The Passion of Jesus Christ in the Psalms


Then Pilate therefore took Jesus, and scourged him, John 19:1.

What is meant by scourging? Traditionalists point to Roman records wherein scourging is depicted as an utterly debilitating flogging with a cat o nine tails. In this scenario Roman soldiers would integrate pieces of bone and glass into their whips and attempt to flay the flesh off of their hapless victims who were tied with their hands extended over their heads. Yet when we search the New Testament for some type of confirmation of this, we come up short.

We know from the scriptures that after the scourging, Jesus Christ was still able to carry his cross at least part of the way to Calvary. Just how do we know that he suffered a life threatening scourging? After all, scourging was the punishment for a woman who laid with a man to whom she was not married, but whom the law found not as guilty as a normal adulteress because she was not free. And whosoever lieth carnally with a woman, that is a bondmaid, betrothed to an husband, and not at all redeemed, nor freedom given her; she shall be scourged; they shall not be put to death, because she was not free, Leviticus 19:20.

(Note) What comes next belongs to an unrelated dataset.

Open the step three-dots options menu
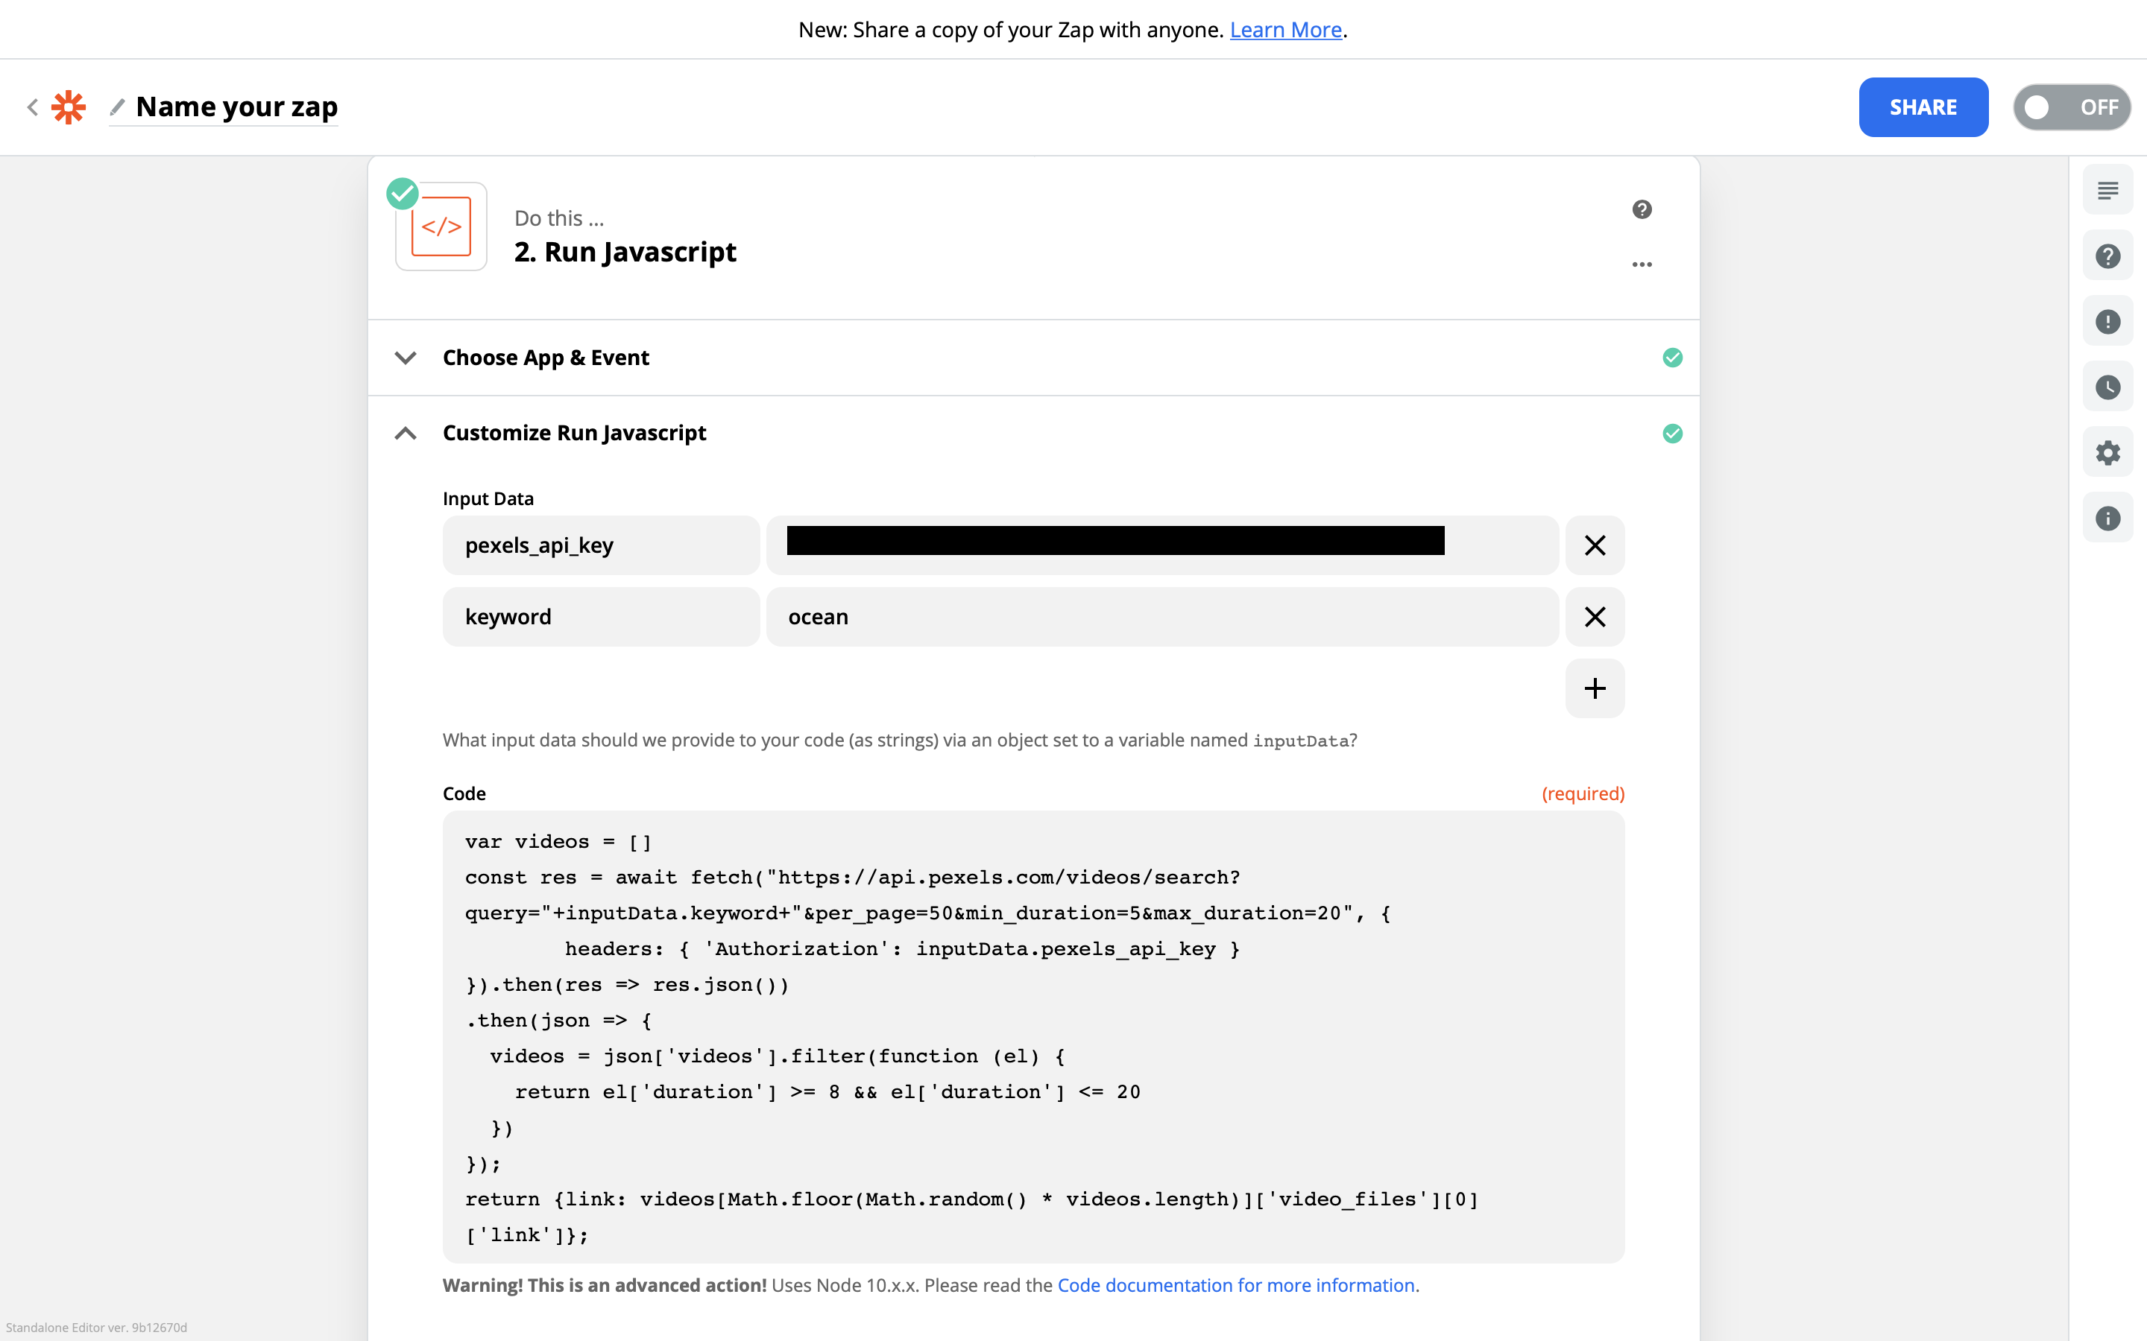Viewport: 2147px width, 1341px height. tap(1641, 264)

Are we to believe that God wanted this woman's skin flayed off of her back until her very guts were in danger of falling out? The English word scourge merely means to be flogged. How do we know that Jesus Christ received such a severe flogging?

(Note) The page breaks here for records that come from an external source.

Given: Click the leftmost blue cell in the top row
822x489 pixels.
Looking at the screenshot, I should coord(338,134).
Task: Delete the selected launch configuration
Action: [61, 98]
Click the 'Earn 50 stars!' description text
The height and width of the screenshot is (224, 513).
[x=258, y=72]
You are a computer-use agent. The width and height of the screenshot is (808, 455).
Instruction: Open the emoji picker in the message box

If you have a brain in your head, you know by now that I am making up a crisis. It doesn't upset anybody's theology to believe that Jesus Christ received such a life threatening and debilitating whipping. Therefore they don't mince words when they hear tales of Roman scourging or try to explain it away with the Greek, but if they did, we have a source in the Psalms and in the law that would verify it.

The plowers plowed upon my back: they made long their furrows, Psalms 129:3. Does anyone remember a time when a psalmist had his back plowed up like a field in the spring? Of course not, when we apply Peter's rule to the psalm, we learn something about Jesus Christ. Since as Peter reasoned in Acts 2, if a psalm cannot be ascribed to its author, and that psalm is speaking in the first person, it is speaking about Christ. Jesus Christ had his back furrowed with a Roman scourge.

That is in keeping with the law. Among the many sacrifices that depicted the sacrifice of Jesus Christ, and which you can be sure he fulfilled, is the peace offering. And he shall offer of the sacrifice of the peace offering an offering made by fire unto the LORD; the fat thereof, and the whole rump, it shall he take off hard by the backbone; and the fat that covereth the inwards, and all the fat that is upon the inwards, Leviticus 3:9. In fulfilling that sacrifice, and in fulfilling Psalm 129:3, Jesus Christ endured a Roman scourging probably more terrible than any that we have heard preached.

A diligent Roman soldier sought to kill the victim before he ever reached the cross by so ripping the skin and fat off of his bones that the very organs themselves would hang out. I don't need Roman history to know this, the psalmist and the law told me. If that interfered with somebody's theology it wouldn't give me pause. What we will see in our next post is how the psalms depict the suffering of Jesus Christ after the cross.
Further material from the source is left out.